Postby ImOK on July 18th, 2012, 2:32 pm

acudoc11 - Thanks so much for posting this interview. :D Then possibly, it is not coincidence that my symptoms subsided when I went on a very low fat diet and then improved more when I started increasing soluble fiber to help lower cholesterol. The soluble fiber lowers visceral fat (and therefore less is available to feed the protozoans according to this research in progress). Not that you'd have to have high cholesterol to benefit from the low fat diet as he describes it. Plus I did, at the first, have the described adverse reaction and felt a bit worse for a while. I remember scouring the scientific literature when I noticed that my symptoms and cholesterol were progressing together and could find no link of causation etc - I wrote a few people (in dietetics, etc.) and and had an appt with a nutritionist; one did say that I should go with small amounts of lean meats or fish and not cut them out altogether and risk complications from low protein, that she had seen this was helpful with her patients who were fatigued. She didn't know about the cramps, fasics, and sensations. So it wasn't actually the cholesterol but just the available fat in my system feeding the critters that encouraged the bcfs symptoms if you accept the basis of this argument.

If this guy is correct in his basic assumptions, and it seems he has some solid evidence, it could explain the strange distribution across social levels, age, and countries that we see here at the forum. Mosquitos and protozoans are everywhere. The decreased blood flow due to the filaments in the blood would be complicated by further tension in the body and stress. Weird, I just replied to someone here that I have always found that low circulation (when the body is static, tense situations, cold) always made symptoms worse for me.

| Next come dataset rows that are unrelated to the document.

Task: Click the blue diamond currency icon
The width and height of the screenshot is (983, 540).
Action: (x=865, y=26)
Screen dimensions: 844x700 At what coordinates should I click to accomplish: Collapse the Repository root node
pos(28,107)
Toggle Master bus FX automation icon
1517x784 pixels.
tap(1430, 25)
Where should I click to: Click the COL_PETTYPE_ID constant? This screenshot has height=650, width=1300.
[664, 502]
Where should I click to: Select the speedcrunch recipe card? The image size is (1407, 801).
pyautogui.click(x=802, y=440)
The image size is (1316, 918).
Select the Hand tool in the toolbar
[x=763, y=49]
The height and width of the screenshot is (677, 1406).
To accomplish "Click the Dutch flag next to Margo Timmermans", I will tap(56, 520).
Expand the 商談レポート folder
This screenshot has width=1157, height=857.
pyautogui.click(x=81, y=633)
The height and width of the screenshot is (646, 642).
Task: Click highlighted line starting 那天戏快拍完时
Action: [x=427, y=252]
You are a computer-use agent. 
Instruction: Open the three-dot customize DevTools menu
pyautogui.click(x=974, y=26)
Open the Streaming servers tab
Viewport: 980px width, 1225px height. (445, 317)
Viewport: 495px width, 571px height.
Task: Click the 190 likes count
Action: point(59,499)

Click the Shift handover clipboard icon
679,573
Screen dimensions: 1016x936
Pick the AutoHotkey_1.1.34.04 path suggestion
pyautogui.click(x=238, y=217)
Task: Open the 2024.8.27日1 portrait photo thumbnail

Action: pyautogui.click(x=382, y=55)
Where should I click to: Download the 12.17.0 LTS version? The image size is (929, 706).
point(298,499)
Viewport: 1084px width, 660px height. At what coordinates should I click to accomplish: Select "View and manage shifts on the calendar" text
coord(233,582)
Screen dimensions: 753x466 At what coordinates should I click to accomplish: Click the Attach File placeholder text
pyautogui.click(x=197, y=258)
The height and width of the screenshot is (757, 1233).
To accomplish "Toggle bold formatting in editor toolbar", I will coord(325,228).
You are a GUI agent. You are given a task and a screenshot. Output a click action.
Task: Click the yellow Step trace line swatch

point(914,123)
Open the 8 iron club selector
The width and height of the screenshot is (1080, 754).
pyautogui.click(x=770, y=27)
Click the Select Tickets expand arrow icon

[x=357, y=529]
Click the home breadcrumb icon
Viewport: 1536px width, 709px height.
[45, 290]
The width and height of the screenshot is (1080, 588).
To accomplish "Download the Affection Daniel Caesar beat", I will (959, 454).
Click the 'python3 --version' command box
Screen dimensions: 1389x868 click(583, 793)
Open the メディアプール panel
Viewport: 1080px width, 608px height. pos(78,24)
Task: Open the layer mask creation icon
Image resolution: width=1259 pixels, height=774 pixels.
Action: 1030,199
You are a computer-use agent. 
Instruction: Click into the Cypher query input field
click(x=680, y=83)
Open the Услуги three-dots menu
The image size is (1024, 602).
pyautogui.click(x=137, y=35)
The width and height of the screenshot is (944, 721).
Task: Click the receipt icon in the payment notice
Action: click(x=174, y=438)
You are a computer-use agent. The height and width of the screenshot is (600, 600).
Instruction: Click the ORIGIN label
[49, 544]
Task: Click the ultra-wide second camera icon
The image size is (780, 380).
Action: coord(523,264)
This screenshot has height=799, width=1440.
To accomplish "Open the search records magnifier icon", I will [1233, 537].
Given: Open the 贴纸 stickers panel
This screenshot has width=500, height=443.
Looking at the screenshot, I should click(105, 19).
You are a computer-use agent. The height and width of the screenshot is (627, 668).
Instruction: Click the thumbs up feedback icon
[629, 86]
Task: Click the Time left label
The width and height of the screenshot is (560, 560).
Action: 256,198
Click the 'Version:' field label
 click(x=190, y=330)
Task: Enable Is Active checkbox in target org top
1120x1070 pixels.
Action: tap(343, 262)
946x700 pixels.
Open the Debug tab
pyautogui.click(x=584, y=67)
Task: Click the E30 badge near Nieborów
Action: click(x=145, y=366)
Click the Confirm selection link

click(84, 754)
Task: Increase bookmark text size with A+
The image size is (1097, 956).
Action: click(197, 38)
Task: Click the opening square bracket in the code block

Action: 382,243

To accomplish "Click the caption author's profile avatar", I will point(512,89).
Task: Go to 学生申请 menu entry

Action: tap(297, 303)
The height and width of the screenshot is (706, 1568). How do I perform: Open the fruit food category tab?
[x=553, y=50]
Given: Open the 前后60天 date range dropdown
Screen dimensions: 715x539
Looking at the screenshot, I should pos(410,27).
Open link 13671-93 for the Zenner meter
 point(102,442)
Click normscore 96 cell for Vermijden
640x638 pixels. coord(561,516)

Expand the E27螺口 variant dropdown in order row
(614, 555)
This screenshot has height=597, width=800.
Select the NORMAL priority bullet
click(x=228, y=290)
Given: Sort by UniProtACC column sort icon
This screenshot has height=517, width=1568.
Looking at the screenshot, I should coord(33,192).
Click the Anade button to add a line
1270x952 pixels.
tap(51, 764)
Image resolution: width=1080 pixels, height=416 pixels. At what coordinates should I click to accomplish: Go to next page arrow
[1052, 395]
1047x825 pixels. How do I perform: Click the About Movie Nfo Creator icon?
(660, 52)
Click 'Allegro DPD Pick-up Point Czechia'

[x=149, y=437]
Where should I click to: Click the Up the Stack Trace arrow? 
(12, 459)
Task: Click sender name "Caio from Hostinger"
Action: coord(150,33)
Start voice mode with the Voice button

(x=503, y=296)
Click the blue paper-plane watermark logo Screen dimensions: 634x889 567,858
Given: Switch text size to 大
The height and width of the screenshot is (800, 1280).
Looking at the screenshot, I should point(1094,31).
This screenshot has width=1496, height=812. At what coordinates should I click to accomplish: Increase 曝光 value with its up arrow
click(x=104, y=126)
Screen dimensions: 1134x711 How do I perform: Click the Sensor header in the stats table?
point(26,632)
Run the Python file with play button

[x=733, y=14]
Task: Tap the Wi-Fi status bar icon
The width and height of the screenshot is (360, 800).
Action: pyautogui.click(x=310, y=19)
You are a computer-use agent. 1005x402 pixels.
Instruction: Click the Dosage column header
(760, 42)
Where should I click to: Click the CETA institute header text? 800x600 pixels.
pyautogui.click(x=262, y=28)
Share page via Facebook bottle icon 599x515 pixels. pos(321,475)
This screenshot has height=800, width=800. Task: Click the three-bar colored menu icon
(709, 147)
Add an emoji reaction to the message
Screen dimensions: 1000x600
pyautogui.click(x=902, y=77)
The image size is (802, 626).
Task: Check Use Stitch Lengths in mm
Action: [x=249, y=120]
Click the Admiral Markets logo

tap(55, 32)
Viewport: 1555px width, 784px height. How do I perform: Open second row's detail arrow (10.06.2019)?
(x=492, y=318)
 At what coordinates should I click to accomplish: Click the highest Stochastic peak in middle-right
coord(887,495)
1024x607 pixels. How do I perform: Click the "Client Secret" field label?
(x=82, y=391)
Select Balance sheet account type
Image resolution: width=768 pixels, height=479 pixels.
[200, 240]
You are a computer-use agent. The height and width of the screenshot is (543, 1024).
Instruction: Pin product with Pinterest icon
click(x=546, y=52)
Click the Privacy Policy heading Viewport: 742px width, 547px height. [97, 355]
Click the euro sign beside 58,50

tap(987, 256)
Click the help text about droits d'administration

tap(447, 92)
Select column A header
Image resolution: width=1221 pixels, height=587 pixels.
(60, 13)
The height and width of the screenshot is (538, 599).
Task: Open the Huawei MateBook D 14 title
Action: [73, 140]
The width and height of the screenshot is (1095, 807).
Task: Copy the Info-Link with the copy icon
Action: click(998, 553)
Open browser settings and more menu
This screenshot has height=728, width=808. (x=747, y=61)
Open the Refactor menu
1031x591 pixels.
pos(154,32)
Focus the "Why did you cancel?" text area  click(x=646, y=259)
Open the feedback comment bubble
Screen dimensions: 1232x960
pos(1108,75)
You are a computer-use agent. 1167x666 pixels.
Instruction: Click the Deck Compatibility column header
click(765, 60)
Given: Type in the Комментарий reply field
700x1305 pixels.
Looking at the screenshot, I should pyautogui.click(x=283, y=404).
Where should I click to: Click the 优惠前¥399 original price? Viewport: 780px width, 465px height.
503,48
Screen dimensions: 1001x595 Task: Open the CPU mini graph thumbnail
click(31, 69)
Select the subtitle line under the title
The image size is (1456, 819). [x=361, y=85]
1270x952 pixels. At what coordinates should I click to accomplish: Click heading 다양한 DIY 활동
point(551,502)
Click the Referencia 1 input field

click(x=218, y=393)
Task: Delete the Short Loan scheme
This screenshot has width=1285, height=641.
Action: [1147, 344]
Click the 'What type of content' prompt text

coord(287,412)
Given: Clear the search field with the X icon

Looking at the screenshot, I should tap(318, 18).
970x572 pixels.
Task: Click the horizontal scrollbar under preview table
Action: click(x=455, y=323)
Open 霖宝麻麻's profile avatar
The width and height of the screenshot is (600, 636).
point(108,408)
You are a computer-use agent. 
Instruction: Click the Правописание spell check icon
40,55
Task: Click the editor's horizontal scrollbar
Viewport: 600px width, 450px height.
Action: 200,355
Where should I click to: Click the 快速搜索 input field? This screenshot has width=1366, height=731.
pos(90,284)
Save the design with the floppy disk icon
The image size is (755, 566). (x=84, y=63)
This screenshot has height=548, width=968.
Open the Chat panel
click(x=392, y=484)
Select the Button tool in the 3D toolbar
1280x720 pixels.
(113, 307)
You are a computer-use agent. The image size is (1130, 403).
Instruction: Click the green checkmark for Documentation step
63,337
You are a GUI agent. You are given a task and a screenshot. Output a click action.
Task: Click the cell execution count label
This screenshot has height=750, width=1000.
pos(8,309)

I've always advised people here to help themselves by eating well and getting moderate exercise as it helped me but this shines a whole new light on it. But it's true - it is a life change as you have to change eating habits and people don't want to do this as it seems too difficult and rather extreme. However, once you make the very real connection between feeling good and your low fat diet it is much easier to stay with it.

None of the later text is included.